Documents from different times, countries and institutions show different criteria for identifying who is Indigenous, based in concepts such as race, cultural traits or economic development. In Brazil, the most accepted criterion nowadays is that of ethnic self-identification. In other words: it is considered Indigenous the members of a group of people who identify themselves as a collectivity distinct from the national society as a whole due to their historical links to pre-Columbian populations (i.e., populations that existed before Columbus first arrived in America, in 1492). Every individual who recognize herself/himself as part of a group with those characteristics and is recognized by the group as such may be considered an Indigenous person.

Who is Indian?

by Eduardo Viveiros de Castro, researcher, professor of anthropology of the Museu Nacional (UFRJ) and founding partner of ISA.

  • An Indian is any member of an indigenous community, recognized by the latter as such.
  • An indigenous community is any community founded on kinship or coresidence relations between its members, who maintain historical-cultural ties with pre-Colombian indigenous social organizations.

The kinship or coresidence relations constituting the community include relations of affinity, adoptive affiliation, and ritual or religious kinship and are more generally defined in terms of the conception of fundamental interpersonal bonds held by the community in question.
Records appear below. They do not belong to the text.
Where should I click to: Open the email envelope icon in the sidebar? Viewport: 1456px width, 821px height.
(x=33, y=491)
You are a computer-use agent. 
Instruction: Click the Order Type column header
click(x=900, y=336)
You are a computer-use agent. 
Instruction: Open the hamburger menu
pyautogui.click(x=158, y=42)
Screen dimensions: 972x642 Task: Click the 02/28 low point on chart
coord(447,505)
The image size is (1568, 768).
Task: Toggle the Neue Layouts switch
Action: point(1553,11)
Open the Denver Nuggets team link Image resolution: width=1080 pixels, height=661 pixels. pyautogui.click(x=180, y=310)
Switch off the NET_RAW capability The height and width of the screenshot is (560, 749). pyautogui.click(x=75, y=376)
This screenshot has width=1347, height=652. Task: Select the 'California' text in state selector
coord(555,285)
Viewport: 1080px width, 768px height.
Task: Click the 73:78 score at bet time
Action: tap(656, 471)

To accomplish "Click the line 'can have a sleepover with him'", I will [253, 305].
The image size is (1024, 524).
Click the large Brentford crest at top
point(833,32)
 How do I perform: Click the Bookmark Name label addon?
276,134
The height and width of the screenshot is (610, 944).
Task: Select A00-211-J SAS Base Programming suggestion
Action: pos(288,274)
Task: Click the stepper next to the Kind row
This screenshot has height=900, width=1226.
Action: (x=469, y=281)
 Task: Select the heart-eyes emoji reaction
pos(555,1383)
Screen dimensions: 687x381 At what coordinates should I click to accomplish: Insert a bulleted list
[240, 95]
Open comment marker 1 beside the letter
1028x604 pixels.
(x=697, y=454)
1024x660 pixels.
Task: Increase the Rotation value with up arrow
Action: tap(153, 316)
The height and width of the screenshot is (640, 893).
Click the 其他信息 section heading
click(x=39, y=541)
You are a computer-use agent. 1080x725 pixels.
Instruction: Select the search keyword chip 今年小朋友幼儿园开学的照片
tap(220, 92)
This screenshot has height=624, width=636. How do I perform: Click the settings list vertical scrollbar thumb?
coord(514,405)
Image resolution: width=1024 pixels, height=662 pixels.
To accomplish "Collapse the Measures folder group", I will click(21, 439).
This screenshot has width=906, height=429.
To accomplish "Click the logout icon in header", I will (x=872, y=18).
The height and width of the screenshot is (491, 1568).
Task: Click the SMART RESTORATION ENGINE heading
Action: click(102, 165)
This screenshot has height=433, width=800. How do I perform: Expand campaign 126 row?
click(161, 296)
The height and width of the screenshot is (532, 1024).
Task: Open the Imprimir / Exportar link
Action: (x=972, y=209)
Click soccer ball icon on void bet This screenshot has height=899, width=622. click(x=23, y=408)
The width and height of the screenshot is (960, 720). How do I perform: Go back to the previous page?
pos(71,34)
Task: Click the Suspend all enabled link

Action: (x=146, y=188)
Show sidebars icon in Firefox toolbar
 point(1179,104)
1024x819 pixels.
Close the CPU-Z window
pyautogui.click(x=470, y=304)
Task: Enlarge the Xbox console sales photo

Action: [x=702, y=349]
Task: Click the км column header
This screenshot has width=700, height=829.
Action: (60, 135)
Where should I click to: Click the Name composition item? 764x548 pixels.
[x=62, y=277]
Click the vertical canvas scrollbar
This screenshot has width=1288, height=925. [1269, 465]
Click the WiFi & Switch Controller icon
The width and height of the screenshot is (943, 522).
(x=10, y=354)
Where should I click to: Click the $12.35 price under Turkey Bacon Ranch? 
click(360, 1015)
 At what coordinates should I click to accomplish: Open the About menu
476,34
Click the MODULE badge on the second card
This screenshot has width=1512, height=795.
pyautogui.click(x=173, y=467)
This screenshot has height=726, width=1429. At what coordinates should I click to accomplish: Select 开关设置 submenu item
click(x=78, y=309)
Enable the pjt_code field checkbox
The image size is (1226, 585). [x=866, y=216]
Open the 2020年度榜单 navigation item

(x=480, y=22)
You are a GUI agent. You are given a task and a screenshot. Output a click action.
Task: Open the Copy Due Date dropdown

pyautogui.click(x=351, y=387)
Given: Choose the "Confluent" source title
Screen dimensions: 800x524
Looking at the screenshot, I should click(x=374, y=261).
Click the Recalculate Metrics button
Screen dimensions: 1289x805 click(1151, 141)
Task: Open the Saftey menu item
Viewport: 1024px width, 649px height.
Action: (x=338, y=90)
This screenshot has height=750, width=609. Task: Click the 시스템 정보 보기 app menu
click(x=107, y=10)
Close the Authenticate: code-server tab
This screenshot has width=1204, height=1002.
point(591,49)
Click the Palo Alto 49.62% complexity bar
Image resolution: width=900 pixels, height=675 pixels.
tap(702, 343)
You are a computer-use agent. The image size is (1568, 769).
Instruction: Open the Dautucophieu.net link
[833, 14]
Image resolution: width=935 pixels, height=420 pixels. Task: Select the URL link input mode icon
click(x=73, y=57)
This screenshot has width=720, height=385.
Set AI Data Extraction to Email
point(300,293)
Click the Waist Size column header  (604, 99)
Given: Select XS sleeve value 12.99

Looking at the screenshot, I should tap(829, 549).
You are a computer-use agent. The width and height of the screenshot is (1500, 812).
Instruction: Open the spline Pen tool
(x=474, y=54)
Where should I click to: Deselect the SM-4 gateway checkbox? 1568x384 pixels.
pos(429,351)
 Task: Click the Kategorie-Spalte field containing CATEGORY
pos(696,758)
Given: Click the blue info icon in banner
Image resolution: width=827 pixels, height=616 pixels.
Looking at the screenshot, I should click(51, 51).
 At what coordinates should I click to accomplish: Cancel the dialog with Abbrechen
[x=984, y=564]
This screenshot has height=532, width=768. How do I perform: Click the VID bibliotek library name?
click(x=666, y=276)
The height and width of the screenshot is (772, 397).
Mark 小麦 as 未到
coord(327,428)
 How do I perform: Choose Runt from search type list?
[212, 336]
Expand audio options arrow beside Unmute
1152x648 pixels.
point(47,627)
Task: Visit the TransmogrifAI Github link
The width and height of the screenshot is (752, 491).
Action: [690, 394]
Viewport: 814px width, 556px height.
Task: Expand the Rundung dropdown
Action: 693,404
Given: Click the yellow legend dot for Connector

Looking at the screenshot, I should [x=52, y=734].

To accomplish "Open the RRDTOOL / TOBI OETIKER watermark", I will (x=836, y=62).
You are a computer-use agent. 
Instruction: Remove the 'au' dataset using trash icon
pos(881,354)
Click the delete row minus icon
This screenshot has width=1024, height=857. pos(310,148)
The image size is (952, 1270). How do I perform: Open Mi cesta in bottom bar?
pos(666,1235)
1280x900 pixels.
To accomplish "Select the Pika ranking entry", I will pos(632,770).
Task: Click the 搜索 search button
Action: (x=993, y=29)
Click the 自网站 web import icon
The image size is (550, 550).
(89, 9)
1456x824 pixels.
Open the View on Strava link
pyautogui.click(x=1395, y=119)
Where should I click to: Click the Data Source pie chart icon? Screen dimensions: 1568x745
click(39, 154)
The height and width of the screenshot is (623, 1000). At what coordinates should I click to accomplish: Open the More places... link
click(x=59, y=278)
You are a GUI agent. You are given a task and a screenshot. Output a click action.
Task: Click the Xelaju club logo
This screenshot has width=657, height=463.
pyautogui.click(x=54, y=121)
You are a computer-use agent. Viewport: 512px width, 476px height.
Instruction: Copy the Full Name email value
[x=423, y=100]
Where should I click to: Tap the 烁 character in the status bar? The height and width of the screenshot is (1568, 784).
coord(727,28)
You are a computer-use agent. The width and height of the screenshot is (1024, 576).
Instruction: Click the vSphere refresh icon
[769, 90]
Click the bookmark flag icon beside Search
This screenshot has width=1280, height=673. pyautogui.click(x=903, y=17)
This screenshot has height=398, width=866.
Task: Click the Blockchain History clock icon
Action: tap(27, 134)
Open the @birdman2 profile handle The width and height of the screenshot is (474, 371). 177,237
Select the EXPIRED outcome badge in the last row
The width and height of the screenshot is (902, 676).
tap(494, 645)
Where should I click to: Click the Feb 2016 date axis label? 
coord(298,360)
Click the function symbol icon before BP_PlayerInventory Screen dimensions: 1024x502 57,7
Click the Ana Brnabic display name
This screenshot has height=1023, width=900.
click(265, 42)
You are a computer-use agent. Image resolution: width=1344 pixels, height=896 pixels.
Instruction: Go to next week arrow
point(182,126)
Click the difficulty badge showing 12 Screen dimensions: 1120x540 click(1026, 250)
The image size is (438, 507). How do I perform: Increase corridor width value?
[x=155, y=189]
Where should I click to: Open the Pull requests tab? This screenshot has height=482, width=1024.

The historical-cultural ties with pre-Colombian indigenous social organizations include historical, cultural and sociopolitical dimensions, namely:

  • The continuity of the community’s present territorial localization in relation to the situation during the pre-Colombian period. This continuity includes, in particular, the derivation of the present situation from the decisions or contingencies imposed by colonial or national powers in the past, such as forced migrations, slave raids, reductions, mission villages and other measures taken to assimilate and occlude ethnic groups;  
  • The positive and active orientation of the group in relation to community discourses and practices derived from the Amerindian cultural background and conceived to be an important heritage of the group. Given the processes of cultural destruction, reduction and occlusion associated with the situation evoked in the previous item, these discourses and practices are not necessarily those specific to the cultural area (in the historico-ethnological sense) where the community is located today;  
  • The community’s decision, whether manifested or simply presumed, to constitute itself as a socially differentiated entity within the national union, with autonomy to determine and deliberate on its composition (modes of recruitment and criteria of inclusion of its members) and internal affairs (community governance, forms of territorial occupation, system of trade and exchange with the surrounding society), as well as defining its own modalities of symbolic and material reproduction.

[May, 2005]

About the names of the peoples

Because they did not write at the time of their ‘attraction and pacification’, the Indians who lived in Brazil were (and continue to be) ‘baptized’ in writing by ‘whites’, in a process that has given (and still gives) margin to a lot of confusion in terms of:  

Spelling

There is great variety in the manner in which the names of Indigenous peoples are spelled in Brazil. Different patterns co-exist side by side, sometimes created by the staff of the Federal Government’s organ for Indian affairs, Fundação Nacional do Índio – National Foundation for the Indian – (Funai), sometimes by anthropologists and, more recently, even by Writing Manuals of the main titles of the Brazilian press. The name of a group that today lives in the State of Acre, Kaxinawá.  for example, may be written in at least four different ways: caxinauá, cashinaua, kaxinawá and kaxináua.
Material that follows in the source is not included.